Global Investment Competitiveness Report 20192020: Rebuilding Investor Confidence in Times of Uncertainty by The World Bank Group

Global Investment Competitiveness Report 20192020: Rebuilding Investor Confidence in Times of Uncertainty by The World Bank Group

Author:The World Bank Group
Language: eng
Format: epub


The Vertical Spillover Effects of FDI Are Mixed

When controlling for FDI’s direct effects, the results in other sectors (vertical labor market spillovers) are less conclusive. Findings are mixed across the three countries. The results from the second-stage IV (specifications in annex 3B, equation [3B.2]) are presented in annex 3C, table 3C.7. These present sector-region coefficients that interact FDI output share with intensity of a vertical sector’s engagement with FDI. The magnitude can be hard to interpret. To aid interpretation, this table also includes the population-weighted average effects from each regression.

Ethiopia. No significant effect is found on either backward or forward linkages. This could indicate that relatively few domestic firms are currently supplying MNEs in Ethiopia. Another possibility is that the overall manufacturing sector is too small for any statistically significant results to appear.

Vietnam. The FDI backward link appears to be the most important channel. When FDI in upstream (selling) sectors increases, wages go up in the services sector (+5 percent), and formal employment in both manufacturing and services increases (+4.2 percent and +1.7 percent, respectively). Both types of increase may be the result of productivity increases linked to labor market benefits from accessing cheaper or higher-quality inputs (such as MNE producers of intermediate inputs, or in business services).

Turkey. The effect of FDI’s forward linkages is negative in manufacturing and has no effect on services.

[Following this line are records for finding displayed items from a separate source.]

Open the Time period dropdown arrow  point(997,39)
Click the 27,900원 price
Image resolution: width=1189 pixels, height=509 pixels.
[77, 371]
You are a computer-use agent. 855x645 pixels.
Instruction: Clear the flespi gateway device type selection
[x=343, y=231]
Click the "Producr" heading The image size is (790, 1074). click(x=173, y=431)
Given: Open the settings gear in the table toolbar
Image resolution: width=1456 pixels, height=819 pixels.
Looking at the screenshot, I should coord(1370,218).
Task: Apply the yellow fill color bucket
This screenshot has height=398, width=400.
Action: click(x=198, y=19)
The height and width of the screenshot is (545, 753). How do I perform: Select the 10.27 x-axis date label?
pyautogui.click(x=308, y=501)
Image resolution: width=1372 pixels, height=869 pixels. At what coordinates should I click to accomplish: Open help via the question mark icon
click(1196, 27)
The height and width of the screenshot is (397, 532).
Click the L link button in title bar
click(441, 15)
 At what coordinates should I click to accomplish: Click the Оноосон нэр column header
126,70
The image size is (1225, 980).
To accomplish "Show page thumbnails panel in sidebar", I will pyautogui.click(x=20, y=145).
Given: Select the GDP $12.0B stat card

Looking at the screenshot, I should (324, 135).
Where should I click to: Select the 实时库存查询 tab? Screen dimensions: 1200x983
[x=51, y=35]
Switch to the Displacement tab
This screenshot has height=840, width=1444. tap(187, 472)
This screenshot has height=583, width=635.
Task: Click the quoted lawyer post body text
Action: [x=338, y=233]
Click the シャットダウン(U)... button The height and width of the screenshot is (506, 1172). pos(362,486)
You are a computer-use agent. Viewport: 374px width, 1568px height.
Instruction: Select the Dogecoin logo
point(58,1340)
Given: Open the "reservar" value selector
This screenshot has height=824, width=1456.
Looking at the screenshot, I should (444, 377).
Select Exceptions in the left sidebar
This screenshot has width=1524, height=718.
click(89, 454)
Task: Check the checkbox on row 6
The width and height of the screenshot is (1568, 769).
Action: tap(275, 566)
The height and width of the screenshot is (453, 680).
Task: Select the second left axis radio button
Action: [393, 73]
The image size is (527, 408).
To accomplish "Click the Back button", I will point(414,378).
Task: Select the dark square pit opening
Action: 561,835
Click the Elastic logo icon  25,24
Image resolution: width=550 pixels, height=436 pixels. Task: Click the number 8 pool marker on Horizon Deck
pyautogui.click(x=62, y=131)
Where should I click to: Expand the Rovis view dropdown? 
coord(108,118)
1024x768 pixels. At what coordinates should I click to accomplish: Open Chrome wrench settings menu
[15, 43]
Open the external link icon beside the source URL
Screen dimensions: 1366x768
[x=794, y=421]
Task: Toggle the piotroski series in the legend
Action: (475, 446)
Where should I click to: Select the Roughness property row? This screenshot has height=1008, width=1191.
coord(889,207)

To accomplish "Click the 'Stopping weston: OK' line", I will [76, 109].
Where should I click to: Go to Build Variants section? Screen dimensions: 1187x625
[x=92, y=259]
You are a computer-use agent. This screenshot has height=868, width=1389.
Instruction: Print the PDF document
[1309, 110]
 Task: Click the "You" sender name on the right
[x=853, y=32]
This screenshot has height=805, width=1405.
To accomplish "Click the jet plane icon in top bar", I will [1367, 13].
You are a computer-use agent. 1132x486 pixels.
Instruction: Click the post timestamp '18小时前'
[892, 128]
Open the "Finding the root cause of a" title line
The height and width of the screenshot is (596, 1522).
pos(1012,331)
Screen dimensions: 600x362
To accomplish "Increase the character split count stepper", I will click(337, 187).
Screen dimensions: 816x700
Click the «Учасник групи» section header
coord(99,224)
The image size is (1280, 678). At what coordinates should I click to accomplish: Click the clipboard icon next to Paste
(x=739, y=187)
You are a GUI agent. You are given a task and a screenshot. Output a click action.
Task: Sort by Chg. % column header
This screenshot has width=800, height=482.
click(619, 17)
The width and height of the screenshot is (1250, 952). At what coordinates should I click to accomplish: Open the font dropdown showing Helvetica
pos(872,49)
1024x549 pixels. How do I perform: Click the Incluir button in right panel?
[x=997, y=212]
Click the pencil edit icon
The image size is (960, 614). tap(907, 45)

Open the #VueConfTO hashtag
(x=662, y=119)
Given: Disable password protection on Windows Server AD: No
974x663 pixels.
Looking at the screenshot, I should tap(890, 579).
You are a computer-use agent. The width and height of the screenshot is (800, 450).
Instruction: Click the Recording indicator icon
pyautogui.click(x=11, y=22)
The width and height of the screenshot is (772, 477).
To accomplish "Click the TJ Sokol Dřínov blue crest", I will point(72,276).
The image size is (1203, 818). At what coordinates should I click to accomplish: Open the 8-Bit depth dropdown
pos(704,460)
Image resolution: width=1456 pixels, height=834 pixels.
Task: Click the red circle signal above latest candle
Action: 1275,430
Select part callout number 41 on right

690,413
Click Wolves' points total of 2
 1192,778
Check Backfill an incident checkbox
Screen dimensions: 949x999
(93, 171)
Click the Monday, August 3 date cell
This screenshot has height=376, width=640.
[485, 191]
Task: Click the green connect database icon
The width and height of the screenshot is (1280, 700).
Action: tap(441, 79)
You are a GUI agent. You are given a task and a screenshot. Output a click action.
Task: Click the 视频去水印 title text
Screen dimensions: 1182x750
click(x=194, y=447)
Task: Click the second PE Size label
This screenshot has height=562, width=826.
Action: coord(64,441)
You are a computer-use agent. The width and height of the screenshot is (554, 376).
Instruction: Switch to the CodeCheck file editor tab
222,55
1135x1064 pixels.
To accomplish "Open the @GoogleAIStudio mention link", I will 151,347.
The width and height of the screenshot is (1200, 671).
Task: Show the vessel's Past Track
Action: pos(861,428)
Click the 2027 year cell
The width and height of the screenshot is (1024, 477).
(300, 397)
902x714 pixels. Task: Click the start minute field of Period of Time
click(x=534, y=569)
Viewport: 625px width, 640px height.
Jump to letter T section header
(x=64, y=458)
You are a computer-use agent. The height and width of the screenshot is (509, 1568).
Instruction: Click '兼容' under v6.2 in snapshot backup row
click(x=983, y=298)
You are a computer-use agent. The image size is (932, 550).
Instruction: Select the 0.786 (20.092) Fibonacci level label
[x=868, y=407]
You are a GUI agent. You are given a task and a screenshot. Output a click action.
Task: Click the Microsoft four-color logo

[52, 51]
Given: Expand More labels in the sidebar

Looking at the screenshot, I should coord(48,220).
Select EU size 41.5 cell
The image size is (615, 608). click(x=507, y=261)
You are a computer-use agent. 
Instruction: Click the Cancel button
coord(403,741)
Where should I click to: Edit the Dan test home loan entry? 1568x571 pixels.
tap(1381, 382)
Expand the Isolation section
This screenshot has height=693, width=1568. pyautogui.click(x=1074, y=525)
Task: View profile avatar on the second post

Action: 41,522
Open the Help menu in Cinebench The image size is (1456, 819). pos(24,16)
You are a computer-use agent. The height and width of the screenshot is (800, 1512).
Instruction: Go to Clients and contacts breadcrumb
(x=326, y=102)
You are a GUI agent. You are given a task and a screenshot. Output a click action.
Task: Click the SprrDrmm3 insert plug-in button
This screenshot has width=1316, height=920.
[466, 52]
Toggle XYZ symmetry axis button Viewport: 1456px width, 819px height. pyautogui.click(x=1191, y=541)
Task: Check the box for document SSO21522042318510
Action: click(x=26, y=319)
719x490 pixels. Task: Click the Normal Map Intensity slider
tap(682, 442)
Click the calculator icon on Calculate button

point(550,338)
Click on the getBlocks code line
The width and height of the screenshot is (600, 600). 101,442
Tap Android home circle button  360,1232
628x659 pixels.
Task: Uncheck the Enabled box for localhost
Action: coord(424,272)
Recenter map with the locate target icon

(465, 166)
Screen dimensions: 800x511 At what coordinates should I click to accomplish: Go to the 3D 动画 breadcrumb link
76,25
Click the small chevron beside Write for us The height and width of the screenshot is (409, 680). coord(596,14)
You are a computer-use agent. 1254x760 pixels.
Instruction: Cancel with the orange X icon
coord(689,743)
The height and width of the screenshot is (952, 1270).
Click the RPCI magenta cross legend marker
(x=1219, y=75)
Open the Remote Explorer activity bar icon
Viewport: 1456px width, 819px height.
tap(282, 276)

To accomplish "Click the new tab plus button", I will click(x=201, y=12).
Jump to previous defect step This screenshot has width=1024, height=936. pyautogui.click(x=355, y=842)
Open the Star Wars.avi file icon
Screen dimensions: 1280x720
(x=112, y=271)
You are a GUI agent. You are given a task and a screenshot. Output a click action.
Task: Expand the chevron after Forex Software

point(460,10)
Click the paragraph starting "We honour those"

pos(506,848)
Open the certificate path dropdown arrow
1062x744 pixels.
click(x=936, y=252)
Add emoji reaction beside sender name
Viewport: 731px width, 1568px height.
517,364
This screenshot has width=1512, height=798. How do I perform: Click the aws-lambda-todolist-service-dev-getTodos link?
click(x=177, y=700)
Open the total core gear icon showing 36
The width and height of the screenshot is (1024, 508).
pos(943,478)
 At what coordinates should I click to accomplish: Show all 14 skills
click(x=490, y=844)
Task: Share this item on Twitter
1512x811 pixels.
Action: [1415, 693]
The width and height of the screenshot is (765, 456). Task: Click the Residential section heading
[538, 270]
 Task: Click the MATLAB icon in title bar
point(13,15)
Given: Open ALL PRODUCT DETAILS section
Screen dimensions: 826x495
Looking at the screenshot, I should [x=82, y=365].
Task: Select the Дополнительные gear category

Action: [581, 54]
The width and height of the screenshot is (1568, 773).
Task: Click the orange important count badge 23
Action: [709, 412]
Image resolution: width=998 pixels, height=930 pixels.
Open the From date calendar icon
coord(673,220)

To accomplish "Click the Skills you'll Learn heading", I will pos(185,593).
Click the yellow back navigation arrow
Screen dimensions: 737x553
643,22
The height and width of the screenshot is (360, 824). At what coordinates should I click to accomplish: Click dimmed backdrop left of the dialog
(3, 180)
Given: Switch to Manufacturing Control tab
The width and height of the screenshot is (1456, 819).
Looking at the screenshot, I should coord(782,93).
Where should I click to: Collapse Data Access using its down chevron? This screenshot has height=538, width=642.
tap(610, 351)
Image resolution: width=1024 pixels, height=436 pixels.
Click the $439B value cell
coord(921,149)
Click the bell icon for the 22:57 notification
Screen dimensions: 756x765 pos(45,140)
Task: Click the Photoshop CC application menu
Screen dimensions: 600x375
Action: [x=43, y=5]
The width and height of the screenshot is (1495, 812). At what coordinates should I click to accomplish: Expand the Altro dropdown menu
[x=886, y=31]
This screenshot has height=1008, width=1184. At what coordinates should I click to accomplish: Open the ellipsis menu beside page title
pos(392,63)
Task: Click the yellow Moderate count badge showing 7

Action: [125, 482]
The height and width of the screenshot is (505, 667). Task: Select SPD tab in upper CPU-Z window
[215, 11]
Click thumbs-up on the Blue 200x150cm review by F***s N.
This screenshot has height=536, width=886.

Increased FDI in downstream (buying) sectors is associated with a reduction in both formal manufacturing employment (–5 percent) and wages (–36 percent).14 One potential explanation is that MNEs are switching from domestic to foreign suppliers of intermediate inputs, prompting a decline in domestic production, labor demand, and wages of sectors with forward links to FDI. Such a finding would warrant additional analysis to better understand potential constraints between MNEs and domestic suppliers.